A terrorist attack on an Indian military installation Saturday, Jan. 2, may have inaugurated a long anticipated but new front in the war against Islamic terrorism.
Two of a groupof four or five terrorist were killed in an attack on the Pathankot Indian Air Force base, a critical installation on the India-Pakistan border, near the troubled Himalaya state of Kashmir. It was the second big terror attack Punjab, a border state, in less than a year. It came only a day after Prime Minister Narendra Modi, counterintuitively from a Hindu revivalist background, stopped off in Lahore, to confer with Pakistani Prime Minister Awaz Sharif, the first face-to-face of the two heads of government in 12 years.
While India’s 172 million Moslems represent only 14.2% of the country’s population, they have important historical roots, and in fact, it was they who inagurated agitation for independence from British colonial rule.Their numbers approach neighboring Pakistan’s 192 million, India’s twin cut out for a Moslem state on independence in 1947. Furthermore, with a higher birth rate than their Hindu and Christian compatriots, the Moslem population of India is expected to become the largest in the world by 2050, exceeding 18% [310 million] while the ratio tpoHindus will drop by almost 10%.
Indian Moslems are extremely diverse, on the one hand representing a disproportionate number of the country’s poorest, and on the other endowed with several regional elites. They are noteworthy for becoming adept at information technology. Many of the subcontinent’s immigrant technicians in Silicon Valley and throughout the U.S. industry are Indian Moslems [or Pakistanis].
Radical Islam historically has erupted in the community, notably when it supported in the immediate postwar period a Communist insurrection in the former Indian princely state of Hyderabad in the Indian central plateau [Deccan]. The state with a Hindu majority had been ruled by a Moslem prince.
There has been considerable apprehension in official circles and elsewhere that the current wave of Moslem terrorism would spread to the Indian Moslem population. The issue is enmeshed, of course, in the continuing feud with Pakistan with which India has fought four declared wars and continual clashes. Pakistani authorities, charge that the longtime Indian leader Jawaharlal Nehru violated the terms of the division of the country by refusing to relinquish control of Kashmir, the Himalayan state between the two new countries.
In November 2008, the Lashkar-e-Taiba based in Pakistan, carried out a series of 12 coordinated attacks lasting four days across Mumbai [Bombay]. New Delhi charged there had been Pakistan government collusion. But as the international Moslem terrorist movement has spread, Indian leadership appears ready to recognize that such events have local roots.
Modi was enroute back to New Delhi after a visit to Afghanistan where the two countries vie for influence, India as a hedge against Pakistan, and Pakistan for “depth” in its always strategic concern for India. Modi’s unscheduled visit was seen as Indian acknowledgement that Islamic terrorism is a threat beyond any Pakistani government manipulation, a danger to both regimes. Observers on all sides expressed hope that the meeting signaled a new collaboration of the two governments against the terrorists.

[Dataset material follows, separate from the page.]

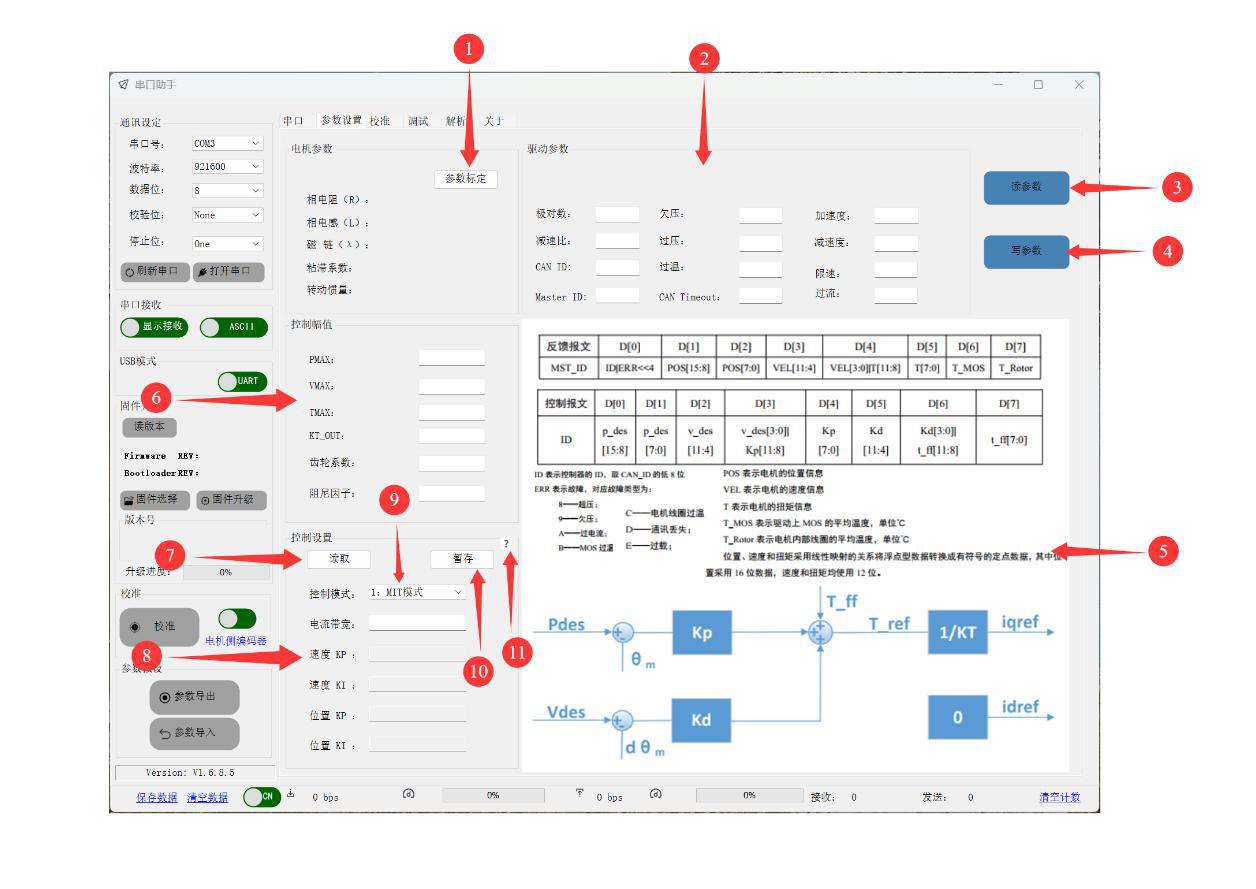The height and width of the screenshot is (889, 1256).
Task: Open the 控制模式 MIT模式 dropdown
Action: pyautogui.click(x=417, y=592)
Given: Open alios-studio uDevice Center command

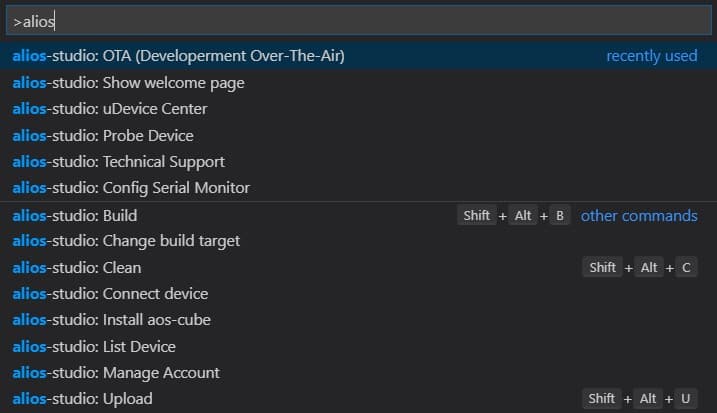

But the rising tide of “lone wolf” terrorism in India will pose a new problem now for the U.S. [and the Israelis] who have been rapidly expanding their military cooperation. Strategy must also take into account the growing effort by Beijing to expand its influence in Islamabad where it has long been seen as a counter to India’s superior size and strength. Pakistan’s collaboration, for example, with China to build a new port on the Pakistani-Iranian border at the entrance to the Persia Gulf has been of concern to American naval strategists. If, as now seems to be the case, indigenous Moslem terrorist outbreaks are to become “routine:”in India, Washington strategists have new problems on their agenda.